Task to carry out:
Read the records and gather each line that includes "sidebar".

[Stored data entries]
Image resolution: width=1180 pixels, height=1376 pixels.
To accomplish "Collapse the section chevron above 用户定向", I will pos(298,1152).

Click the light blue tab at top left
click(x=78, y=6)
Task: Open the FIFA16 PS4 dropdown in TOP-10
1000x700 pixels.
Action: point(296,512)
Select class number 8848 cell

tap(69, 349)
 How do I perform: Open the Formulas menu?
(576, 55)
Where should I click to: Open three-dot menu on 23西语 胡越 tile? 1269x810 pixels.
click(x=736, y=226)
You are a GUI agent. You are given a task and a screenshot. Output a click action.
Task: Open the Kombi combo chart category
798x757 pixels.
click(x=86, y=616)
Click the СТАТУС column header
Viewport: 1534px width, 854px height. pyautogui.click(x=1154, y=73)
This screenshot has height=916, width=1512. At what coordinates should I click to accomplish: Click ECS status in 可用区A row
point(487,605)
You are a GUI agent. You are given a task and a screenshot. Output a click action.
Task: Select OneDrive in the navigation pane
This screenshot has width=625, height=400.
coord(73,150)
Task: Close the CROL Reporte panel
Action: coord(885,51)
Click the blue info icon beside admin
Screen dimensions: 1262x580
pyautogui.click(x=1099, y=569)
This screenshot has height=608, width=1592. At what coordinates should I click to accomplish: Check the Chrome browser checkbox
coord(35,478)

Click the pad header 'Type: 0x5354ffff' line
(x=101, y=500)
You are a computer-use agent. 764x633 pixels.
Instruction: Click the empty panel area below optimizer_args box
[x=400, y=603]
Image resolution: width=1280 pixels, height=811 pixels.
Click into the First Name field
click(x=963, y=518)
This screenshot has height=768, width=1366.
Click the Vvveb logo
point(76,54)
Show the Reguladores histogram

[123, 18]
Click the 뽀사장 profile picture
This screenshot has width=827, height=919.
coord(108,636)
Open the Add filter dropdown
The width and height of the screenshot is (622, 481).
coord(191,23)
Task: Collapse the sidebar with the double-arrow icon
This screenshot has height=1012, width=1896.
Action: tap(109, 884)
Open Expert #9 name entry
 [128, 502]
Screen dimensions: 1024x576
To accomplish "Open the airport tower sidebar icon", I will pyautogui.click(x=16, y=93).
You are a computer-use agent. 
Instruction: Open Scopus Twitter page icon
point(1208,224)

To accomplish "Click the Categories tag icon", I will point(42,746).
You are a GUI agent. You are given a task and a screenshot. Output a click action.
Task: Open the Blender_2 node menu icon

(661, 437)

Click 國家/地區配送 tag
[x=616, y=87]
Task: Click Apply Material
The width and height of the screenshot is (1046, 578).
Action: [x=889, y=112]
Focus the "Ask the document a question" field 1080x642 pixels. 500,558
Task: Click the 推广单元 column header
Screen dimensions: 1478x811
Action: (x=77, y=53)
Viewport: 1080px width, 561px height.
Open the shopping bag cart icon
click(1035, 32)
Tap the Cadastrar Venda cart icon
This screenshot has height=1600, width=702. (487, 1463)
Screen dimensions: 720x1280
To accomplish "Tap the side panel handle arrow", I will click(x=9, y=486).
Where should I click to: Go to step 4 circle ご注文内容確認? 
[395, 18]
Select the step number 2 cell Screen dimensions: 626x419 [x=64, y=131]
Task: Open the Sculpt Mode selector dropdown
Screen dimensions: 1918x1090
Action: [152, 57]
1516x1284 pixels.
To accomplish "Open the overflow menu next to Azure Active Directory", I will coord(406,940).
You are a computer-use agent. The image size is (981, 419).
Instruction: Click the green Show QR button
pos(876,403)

Response:
Task: Collapse the sidebar with the double-arrow icon
To accomplish "Open the airport tower sidebar icon", I will pyautogui.click(x=16, y=93).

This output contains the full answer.